I’m in the market for a diesel SUV. I love the Subaru Forester and Outback Premium variants but read how the diesel needs long frequent runs to clean the 'particulate filter’ – I haven’t heard of this since the 70's!
As a past Subaru owner I like the torque and wet weather capability of diesel auto so I am having trouble choosing between one of those and the Hyundai Santa Fe Elite or Kia Sorento. The Outback has rear cooling and very importantly lumber support [I’m 79 years old] but the Subaru servicing/cost is a joke.
I drive around 10,000kms a year, but now intend to do more touring. I have been doing the research but have confused myself.
Hi Doug, let's kick off with the diesel particulate filter issue, which is very real. The particulate filter is self-cleaning and burns off the harmful particulates once it gets hot, which is usually after about 20 minutes of driving above about 50km/h. So if most of your driving is short trips near home the diesel isn't for you. That said, a warning on the dash will instruct you to drive further.
That said it's no more of an issue in the Subaru than it is with other diesel SUVs and the 2.2-litre four cylinder turbo diesels in the Santa Fe and Sorento also has a particulate filter.
As for the cars themselves, the Outback is a fine choice. It's sensibly sized for those who don't need seven seats, with plenty of room for five and a sizeable boot. It's also very comfortable, with suspension that is supple and refined. And the Outback is one of the better driving crossover off-roaders, with decent cornering manners and reasonable performance.
Don't limit yourself to the diesel, though, because the 2.5-litre four-cylinder petrol engine also works nicely in the Subaru. And for the kilometres you're travelling it might be worth saving some money on the car up front and spending a little more on fuel, all without having to worry about the particulate filter.
Turning to the Santa Fe and Sorento and there's plenty to love with each.

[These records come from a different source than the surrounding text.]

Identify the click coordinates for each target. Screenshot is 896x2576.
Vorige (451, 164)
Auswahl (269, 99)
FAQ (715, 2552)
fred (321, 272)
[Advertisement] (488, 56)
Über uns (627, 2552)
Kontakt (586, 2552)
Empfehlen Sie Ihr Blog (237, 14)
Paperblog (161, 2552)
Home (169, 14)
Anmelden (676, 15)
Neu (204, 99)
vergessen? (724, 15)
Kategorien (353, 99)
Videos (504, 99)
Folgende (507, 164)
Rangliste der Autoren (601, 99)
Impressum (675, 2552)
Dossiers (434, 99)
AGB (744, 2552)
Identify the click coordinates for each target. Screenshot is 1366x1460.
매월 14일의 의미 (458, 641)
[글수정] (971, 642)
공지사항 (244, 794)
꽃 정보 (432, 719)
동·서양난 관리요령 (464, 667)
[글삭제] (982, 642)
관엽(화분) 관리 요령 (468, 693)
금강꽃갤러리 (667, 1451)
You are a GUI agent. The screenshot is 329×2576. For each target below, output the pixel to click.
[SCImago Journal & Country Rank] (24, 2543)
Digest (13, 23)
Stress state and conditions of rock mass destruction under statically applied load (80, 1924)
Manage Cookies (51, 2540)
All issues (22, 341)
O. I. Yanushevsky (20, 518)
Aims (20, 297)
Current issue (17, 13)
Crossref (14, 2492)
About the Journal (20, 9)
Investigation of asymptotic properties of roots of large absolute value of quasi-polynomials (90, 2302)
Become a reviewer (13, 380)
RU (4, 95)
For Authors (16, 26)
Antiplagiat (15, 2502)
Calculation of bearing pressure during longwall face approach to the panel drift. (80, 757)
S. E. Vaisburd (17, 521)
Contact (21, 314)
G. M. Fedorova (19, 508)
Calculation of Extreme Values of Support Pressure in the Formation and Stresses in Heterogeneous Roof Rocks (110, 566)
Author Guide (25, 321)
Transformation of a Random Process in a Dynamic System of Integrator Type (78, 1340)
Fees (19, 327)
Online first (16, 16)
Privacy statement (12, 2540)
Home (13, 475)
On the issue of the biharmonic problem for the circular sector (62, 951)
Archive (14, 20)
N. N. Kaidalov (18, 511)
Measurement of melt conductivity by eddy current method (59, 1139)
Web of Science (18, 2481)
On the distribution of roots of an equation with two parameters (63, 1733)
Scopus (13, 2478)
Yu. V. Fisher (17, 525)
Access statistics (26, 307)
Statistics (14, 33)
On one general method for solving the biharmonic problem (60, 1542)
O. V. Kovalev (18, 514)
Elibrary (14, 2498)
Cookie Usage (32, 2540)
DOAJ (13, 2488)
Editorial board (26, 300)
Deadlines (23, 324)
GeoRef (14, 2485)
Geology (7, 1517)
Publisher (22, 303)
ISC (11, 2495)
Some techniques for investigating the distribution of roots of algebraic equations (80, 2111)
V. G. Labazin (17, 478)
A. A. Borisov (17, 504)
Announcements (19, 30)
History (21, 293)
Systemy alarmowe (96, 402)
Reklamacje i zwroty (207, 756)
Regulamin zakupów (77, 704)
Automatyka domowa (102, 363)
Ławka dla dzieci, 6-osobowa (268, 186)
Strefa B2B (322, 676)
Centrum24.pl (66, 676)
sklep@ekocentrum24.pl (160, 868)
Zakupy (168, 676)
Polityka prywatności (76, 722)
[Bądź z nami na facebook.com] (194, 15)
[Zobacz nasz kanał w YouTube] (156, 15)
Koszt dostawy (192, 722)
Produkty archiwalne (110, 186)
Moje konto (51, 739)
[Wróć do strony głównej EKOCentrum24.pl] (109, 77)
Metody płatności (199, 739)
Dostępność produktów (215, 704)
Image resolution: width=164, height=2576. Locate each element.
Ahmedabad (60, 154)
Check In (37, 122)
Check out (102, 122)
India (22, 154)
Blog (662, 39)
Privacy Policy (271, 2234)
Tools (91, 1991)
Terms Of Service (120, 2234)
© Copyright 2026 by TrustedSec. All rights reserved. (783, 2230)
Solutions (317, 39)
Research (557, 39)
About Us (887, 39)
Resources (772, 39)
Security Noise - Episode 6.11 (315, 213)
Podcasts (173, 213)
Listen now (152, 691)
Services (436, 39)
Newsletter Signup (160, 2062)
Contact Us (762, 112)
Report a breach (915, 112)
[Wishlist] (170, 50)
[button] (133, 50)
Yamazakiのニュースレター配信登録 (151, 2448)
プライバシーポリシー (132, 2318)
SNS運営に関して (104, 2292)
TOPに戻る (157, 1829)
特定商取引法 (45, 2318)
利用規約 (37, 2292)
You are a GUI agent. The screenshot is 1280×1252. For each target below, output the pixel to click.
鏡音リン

The diesel engine is hearty and the road manners good, with the Kia slightly ahead. As you've noticed, the prices of the top of the range models are getting up there, although you do get loads of features, including side blinds and even heated rear seats.
If you don't need the three rows of seats we'd be heading towards the Subaru for its all-round value and excellent packaging.
As for the cost of servicing the Outback, we agree it’s higher than many rivals. Another negative is the service intervals, which are six months in an era when most cars are 12 months or more.
Even with all that, we’d still have the Outback at the top of our list, partly because some of that cost is offset with a very competitive asking price for the car itself.